DAGs vs PO: Notes on Imbens (2020)

A couple of years ago, while taking Andy Eggers/Spyros Kosmidis’ Causal Inference course, I had a conversation with a theoretical physicist about causality. They were shocked that I had not heard of Judea Pearl, but in turn they had never heard of Instrumental Variables, Diff-in-Diff or RDD.

In the follow up to this conversation, I read up on Directed Acyclic Graphs (DAGs) and realised that I had been taught them informally in my undergraduate Political Sociology tutorials (with Sergi Pardos-Prado), but had never learned about the maths behind them.

From this, and later conversations about Pearl and Directed Acyclic Graphs (DAGs), I was given the following takeaways that I couldn’t make much sense of:

DAGs are diametrically opposed to the Potential Outcomes framework.
DAGs are the final solution to causal inference.

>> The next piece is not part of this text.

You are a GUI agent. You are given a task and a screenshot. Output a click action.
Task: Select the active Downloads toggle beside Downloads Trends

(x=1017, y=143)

I assumed the latter claim was a bit of meaningless hype, but I couldn’t figure out what in all that I had learned about the Potential Outcomes framework was contradictory to Pearl.

Fast forward to a week ago, when I came across a paper by Guido Imbens titled “Potential Outcome and Directed Acyclic Graph Approaches to Causality: Relevance for Empirical Practice in Economics”. This article helped clarify my confusion around the former claim a great deal. (Spoiler: they’re not diametrically opposed, but they are different).

Here is a summary of some of the my main takeaways and thoughts on the paper. It’s a great paper to read if:

You want to know what the PO framework has to offer over the DAG framework.
You want a quick summary/refresher on the DAG and PO framework.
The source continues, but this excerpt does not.